Meine Kinder gehen 10 bis 11 Stunden pro Tag in die Krippe, 7 Uhr bis 5 oder 6 Uhr abends - drei Tage die Woche. Und das, seit sie 5 Monate alt sind.

Mir gehts nicht immer gut damit. Der Grosse war von Anfang an ein Krippenkind. Ihm gefällt der Wirbel. Die Kleine hingegen tut sich schwerer. Und jetzt, mit 18 Monaten, merkt man auch klar, dass sie lieber zu Hause wäre.

Ich weiss, wie das ist, wenn einem von allen seiten ein schlechtes Gewissen gemacht wird. Die überzeugten Hausfrauen-Müttern machen einem ein schlechtes Gewissen, weil das Kind überhaupt fremdbetreut ist, die 100%-Arbeiterinnen machen einem ein schlechtes Gewissen, weil der Mann alleine die wirtschaftliche Last trägt, der Arbeitgeber findet, man wäre nie da, genauso wie die Kollegen...

Und selber ist man auch noch Mensch. Mit 100% hätte ich eher einen Job, der mich erfüllt und glücklich macht. Jetzt bin ich überqulifiziert an einer schlechteren Stelle. Aber 100% plus unregelmässige Verpflichtungen abends für Netzwerkanlässe... das würde ich vom herzen her nicht schaffen - weil die Kinder einfach zu wichtig sind...

Somit stimmts für mich. Aber manchmal, wenn mein Kind am Wochenende findet "ich will in die Krippe, hier ist öde" dann tut mir das schon weh! Andererseits brennen die Kinder abends darauf, uns die selbtgemachten Kuntwerke zu bringen etc.... Familie ist für alle was anderes. Ich finde, da zu urteilen ist müssig.

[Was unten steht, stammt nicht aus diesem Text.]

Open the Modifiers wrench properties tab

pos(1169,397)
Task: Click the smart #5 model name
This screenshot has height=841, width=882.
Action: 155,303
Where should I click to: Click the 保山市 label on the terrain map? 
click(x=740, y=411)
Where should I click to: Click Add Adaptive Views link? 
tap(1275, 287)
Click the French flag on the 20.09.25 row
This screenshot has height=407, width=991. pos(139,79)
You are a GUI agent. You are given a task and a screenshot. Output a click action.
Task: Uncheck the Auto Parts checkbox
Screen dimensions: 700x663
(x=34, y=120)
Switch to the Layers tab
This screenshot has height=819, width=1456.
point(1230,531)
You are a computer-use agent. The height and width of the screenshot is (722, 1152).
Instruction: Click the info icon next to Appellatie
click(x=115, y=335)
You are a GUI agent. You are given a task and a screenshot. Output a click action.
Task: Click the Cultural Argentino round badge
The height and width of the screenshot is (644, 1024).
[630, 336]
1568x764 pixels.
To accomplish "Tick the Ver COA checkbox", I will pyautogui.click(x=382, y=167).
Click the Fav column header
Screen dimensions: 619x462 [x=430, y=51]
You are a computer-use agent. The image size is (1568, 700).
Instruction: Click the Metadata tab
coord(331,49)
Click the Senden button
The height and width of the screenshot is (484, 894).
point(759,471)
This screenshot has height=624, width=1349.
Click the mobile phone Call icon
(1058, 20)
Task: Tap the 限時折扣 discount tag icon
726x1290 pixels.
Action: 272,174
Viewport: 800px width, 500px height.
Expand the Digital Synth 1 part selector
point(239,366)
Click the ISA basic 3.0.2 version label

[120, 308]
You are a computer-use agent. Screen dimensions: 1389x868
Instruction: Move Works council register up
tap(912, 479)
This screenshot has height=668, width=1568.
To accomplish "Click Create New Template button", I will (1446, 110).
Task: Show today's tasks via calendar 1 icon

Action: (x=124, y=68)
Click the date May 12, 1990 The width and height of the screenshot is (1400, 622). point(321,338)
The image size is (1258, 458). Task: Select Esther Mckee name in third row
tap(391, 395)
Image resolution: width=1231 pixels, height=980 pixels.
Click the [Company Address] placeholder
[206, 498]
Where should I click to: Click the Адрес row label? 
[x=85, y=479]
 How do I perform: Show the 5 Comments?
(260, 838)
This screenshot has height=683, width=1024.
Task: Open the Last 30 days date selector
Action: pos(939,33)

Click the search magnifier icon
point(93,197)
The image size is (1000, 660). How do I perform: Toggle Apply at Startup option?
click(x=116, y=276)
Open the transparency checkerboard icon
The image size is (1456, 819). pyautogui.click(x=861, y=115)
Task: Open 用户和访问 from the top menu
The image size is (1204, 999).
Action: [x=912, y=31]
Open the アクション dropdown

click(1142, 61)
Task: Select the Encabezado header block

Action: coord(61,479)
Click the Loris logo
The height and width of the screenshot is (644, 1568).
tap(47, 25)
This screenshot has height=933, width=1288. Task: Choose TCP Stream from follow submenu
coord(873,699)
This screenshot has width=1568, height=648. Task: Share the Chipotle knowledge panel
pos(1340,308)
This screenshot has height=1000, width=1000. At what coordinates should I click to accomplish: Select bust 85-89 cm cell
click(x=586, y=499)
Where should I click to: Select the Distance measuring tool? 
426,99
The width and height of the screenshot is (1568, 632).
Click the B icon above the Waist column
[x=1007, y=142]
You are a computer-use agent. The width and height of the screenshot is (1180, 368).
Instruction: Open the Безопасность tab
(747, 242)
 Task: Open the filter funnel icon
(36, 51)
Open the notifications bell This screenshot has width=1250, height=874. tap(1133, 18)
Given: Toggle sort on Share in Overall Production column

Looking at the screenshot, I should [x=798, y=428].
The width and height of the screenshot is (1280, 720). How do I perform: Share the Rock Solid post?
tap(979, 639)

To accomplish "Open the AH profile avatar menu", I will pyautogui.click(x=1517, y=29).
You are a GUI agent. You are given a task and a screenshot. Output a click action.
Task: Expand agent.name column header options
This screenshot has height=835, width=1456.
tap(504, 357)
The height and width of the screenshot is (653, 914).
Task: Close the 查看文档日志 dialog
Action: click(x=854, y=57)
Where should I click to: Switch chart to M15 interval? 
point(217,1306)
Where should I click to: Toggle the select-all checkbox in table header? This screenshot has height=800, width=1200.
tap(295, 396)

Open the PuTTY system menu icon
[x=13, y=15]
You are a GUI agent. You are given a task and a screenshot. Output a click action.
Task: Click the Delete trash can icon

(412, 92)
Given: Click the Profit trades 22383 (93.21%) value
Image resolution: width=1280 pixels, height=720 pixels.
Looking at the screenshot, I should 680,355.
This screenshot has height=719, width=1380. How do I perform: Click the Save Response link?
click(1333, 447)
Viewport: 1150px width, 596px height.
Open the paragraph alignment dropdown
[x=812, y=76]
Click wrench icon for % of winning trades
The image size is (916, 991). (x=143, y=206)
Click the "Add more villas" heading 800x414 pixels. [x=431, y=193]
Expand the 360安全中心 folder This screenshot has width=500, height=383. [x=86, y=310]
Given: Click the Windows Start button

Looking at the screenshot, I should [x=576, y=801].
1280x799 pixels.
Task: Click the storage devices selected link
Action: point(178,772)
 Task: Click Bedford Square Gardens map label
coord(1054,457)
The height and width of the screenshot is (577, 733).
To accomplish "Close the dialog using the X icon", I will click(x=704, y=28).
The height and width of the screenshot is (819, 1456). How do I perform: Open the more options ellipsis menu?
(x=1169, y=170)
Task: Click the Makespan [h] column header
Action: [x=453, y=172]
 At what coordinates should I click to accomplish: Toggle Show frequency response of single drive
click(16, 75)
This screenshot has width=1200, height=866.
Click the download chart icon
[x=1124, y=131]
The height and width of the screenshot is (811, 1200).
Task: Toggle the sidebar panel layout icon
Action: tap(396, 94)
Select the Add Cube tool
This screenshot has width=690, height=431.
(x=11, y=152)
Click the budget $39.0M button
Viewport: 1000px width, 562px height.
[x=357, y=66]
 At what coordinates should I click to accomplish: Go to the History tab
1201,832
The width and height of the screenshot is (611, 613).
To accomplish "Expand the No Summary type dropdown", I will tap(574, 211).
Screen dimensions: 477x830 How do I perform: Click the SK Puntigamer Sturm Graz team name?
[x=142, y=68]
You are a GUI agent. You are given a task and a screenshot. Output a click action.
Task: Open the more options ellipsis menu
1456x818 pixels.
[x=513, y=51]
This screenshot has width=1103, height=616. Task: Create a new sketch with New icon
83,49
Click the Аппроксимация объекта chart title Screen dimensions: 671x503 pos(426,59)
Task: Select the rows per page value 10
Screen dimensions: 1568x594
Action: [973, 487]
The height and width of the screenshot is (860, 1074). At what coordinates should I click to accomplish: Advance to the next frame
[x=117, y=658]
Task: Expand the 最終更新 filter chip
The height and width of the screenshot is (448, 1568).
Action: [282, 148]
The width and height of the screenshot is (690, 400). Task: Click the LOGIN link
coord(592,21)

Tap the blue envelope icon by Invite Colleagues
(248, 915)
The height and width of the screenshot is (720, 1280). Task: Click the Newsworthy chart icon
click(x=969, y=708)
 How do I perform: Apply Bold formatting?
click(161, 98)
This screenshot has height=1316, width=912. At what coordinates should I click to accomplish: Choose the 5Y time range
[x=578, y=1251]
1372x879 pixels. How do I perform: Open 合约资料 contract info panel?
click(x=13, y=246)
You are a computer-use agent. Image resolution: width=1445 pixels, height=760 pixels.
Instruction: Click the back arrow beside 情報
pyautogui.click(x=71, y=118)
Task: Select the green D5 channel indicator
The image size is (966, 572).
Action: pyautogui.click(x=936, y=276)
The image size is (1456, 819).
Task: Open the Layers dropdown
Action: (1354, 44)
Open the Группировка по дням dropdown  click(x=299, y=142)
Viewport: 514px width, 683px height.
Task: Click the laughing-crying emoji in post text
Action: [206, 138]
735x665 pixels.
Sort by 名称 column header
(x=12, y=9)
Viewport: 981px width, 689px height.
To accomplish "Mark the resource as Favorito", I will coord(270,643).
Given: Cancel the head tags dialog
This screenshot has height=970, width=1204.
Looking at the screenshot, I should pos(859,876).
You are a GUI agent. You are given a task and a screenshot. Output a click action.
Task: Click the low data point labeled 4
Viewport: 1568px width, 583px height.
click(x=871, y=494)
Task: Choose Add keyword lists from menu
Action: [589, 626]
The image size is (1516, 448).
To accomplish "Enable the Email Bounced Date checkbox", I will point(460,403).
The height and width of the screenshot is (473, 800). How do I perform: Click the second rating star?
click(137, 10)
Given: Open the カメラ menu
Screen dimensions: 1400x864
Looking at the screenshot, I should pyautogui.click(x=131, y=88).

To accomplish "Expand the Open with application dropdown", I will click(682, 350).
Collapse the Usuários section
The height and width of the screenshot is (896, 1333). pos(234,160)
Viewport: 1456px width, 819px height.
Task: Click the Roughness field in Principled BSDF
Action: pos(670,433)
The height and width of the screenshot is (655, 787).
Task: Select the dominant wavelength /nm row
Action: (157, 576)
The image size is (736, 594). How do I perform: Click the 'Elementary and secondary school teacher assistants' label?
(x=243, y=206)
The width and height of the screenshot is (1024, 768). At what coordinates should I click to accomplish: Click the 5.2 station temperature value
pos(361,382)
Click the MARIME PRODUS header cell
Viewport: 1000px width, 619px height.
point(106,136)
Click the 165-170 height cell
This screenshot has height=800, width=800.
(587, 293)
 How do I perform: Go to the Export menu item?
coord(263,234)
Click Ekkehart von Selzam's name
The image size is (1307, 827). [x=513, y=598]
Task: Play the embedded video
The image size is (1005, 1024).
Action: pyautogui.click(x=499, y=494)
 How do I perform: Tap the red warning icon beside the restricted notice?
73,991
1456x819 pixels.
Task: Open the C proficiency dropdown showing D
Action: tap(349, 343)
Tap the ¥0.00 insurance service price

Mir fällt nur auf, dass die nicht-berufstätigen Mütter im Quartier mir ihre Kinder vor die Türe stellen, kaum bin ich daheim. Sogar Sonntags können sies nicht lassen - selbst wenn ich die Glocke aushänge. Weil bei mir alles so schön fürs Spielen und für Kinder eingerichtet wäre, weil wir immer so schöne Sachen machten und es für die eigenen Kinder so schwer wäre, dann nur über den Gartenzaun zuzugucken... Dann denke ich, dass es ggf. doch ganz gut ist, nicht immer daheim zu sein. Man nutzt die Zeit schon anders. ABER man ist gestresster. An den wenigen Tagen wo ich nicht arbeite, muss der haushalt gemacht, die Arzttermine wahrgenommen werden etc.... da heissts öfters "hopp hopp" wo andere sich zeit nehmen können darüber zu diskutieren, warum der teddy und der bär nicht auch noch mitkommen können...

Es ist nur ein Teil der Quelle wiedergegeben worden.